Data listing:
────────

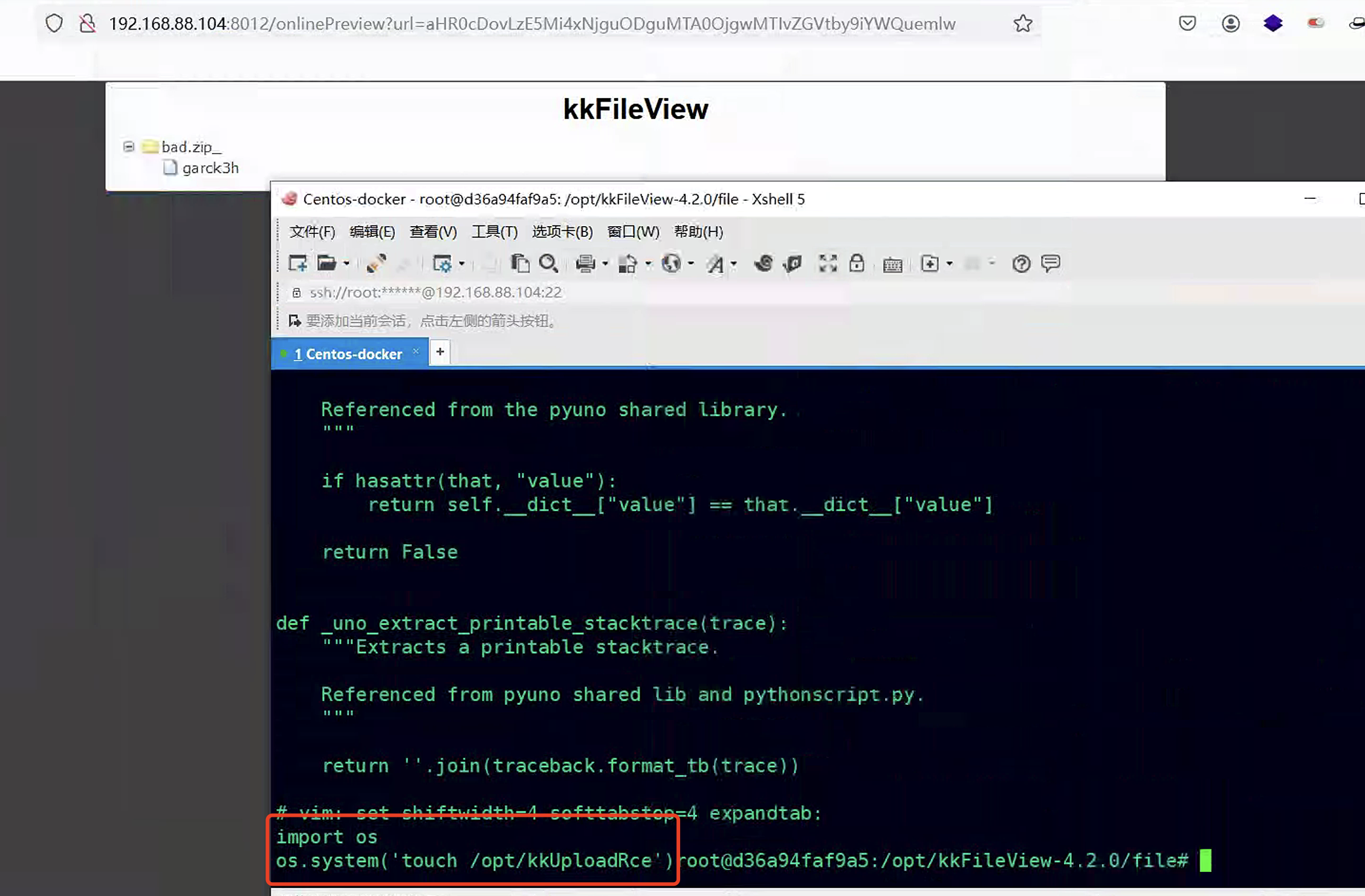1365x896 pixels.
Task: Open the dropdown beside the print icon
Action: coord(605,264)
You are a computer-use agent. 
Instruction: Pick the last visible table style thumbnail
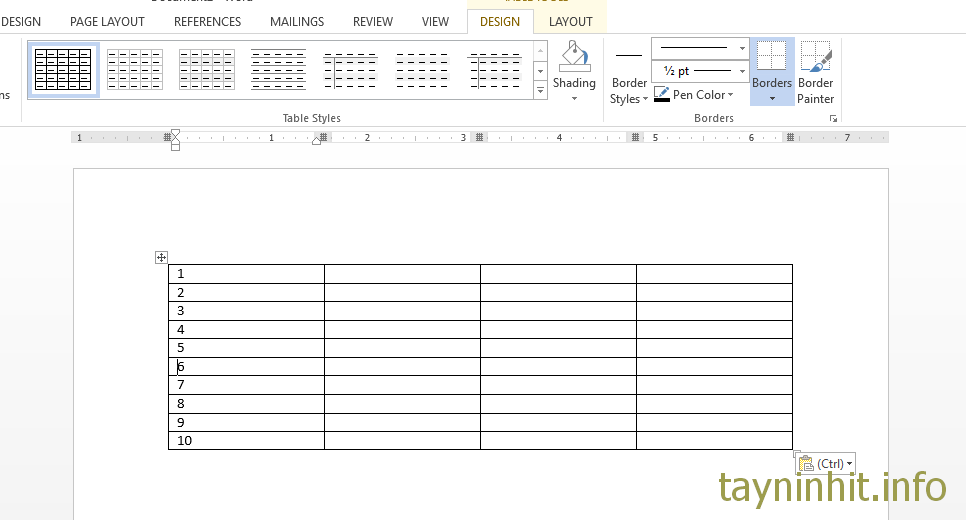coord(494,70)
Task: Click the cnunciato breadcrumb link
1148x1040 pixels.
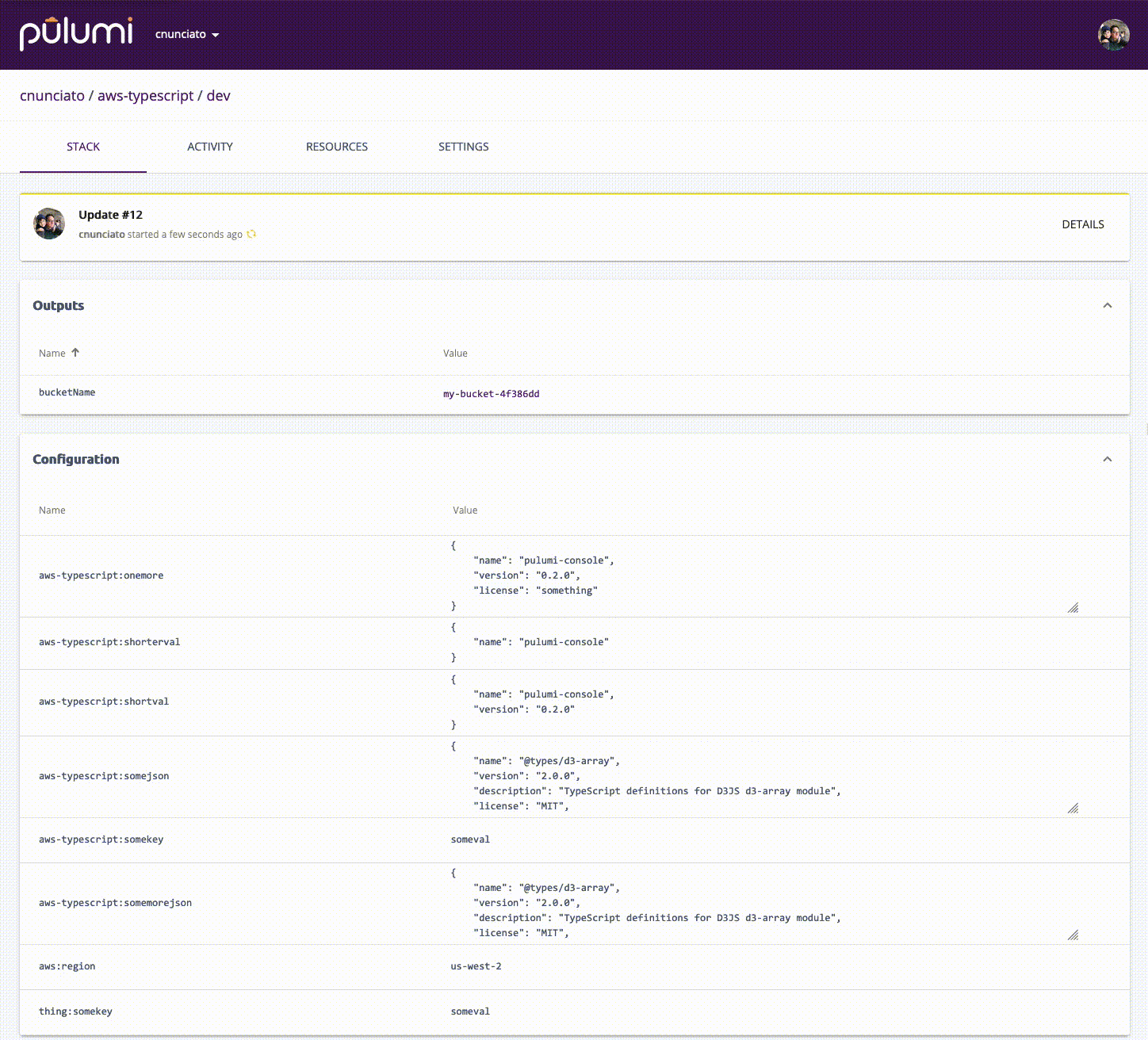Action: click(x=50, y=95)
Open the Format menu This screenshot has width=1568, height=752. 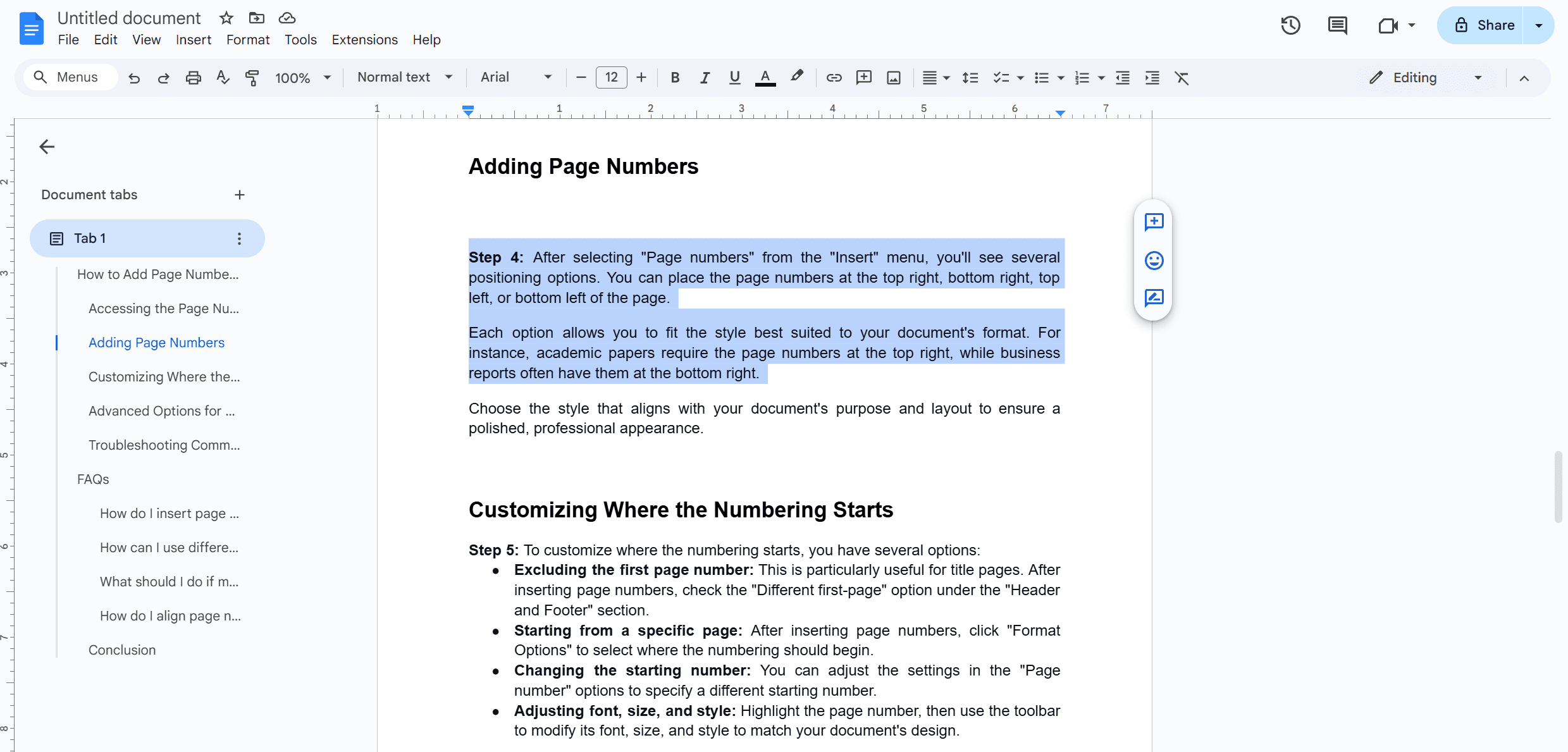248,39
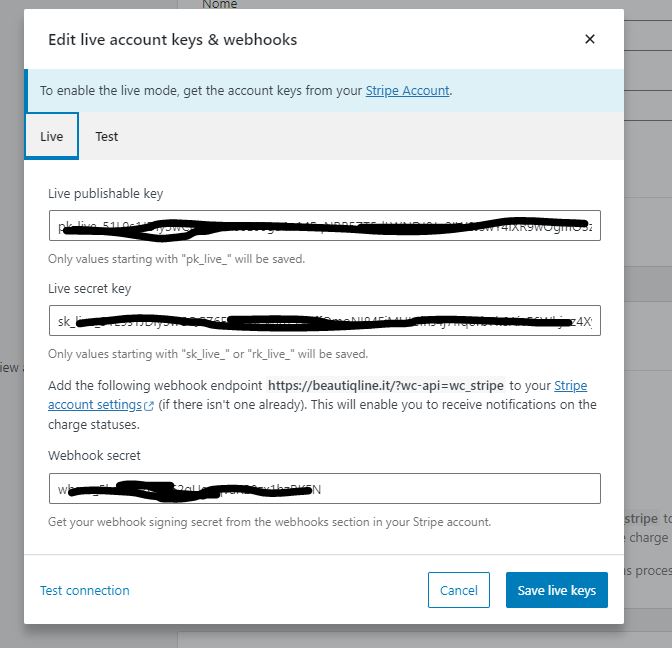
Task: Close the Edit live account keys dialog
Action: tap(590, 39)
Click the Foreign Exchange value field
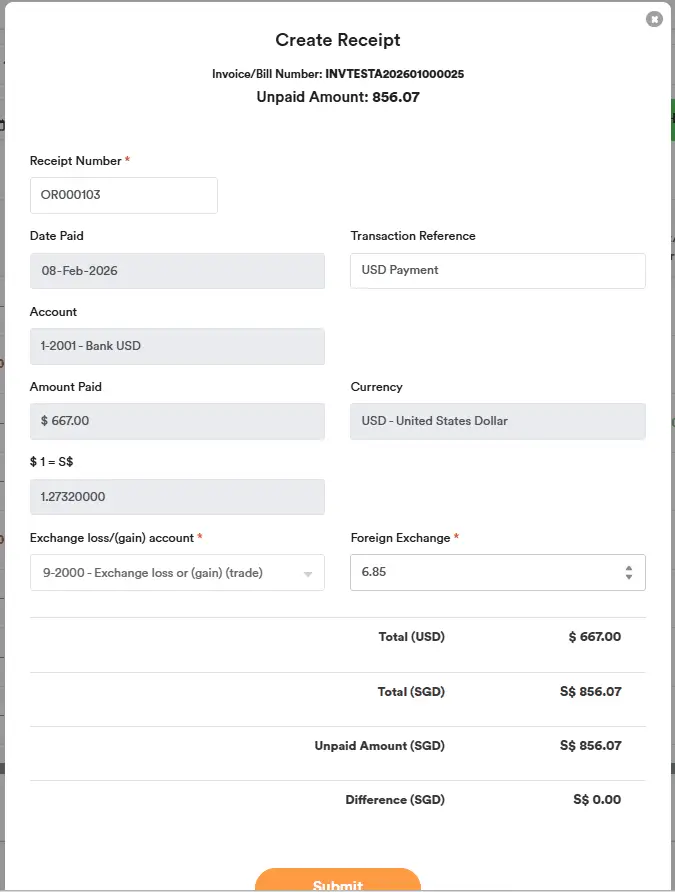 point(480,572)
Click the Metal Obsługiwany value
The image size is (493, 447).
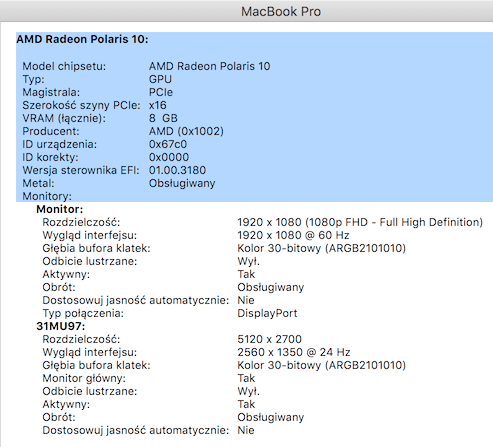(x=182, y=183)
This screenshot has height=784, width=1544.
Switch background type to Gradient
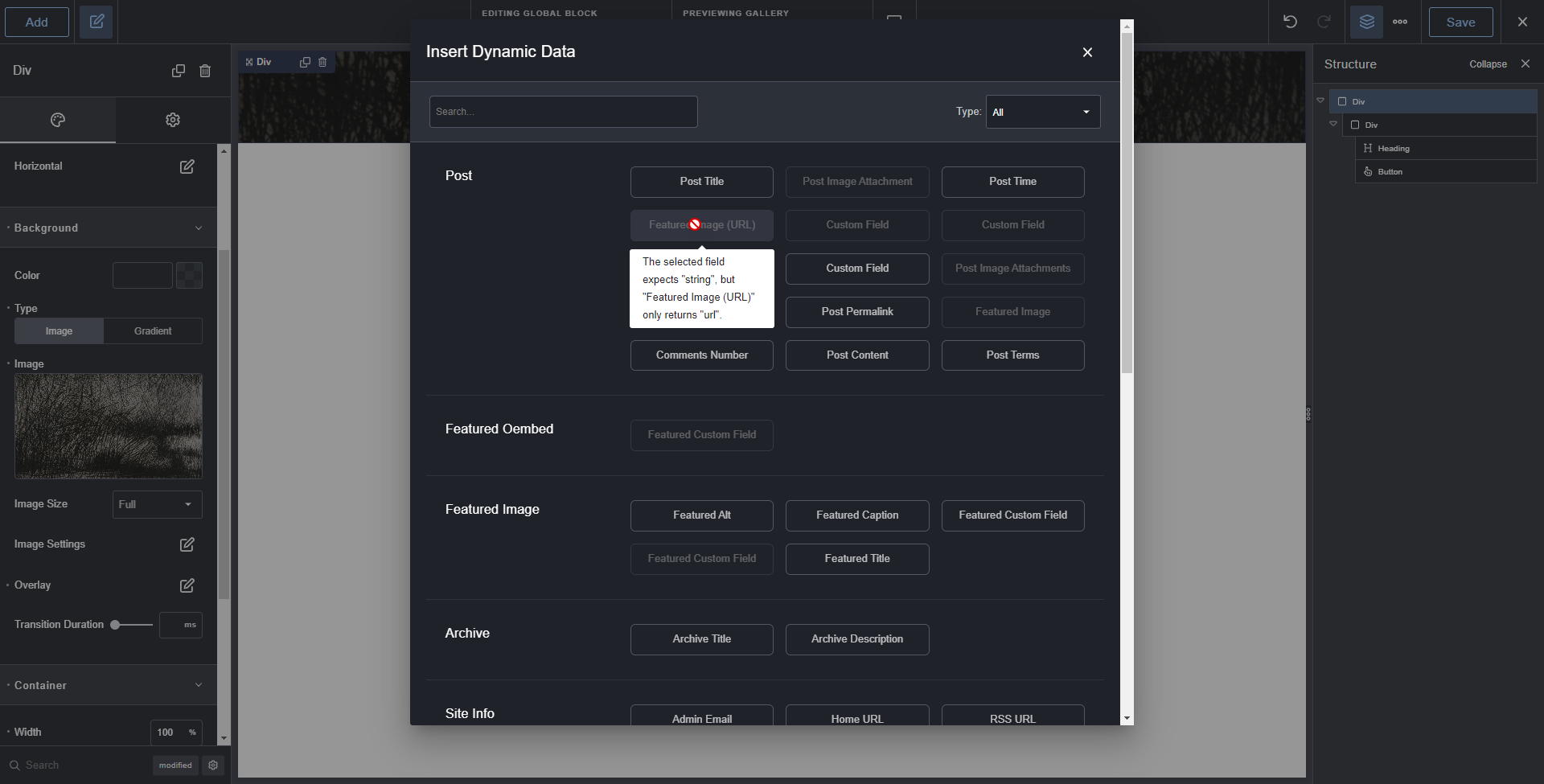(153, 330)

────────

» **EXERCISE**: Copy the lines from the one containing "Click the Foreign Exchange value field" through the end of the Data listing, leaving out the pictures.

» **ANSWER TO THIS PROBLEM**:
Click the Foreign Exchange value field
 point(480,572)
Click the Metal Obsługiwany value
The image size is (493, 447).
(x=182, y=183)
This screenshot has height=784, width=1544.
Switch background type to Gradient
(153, 330)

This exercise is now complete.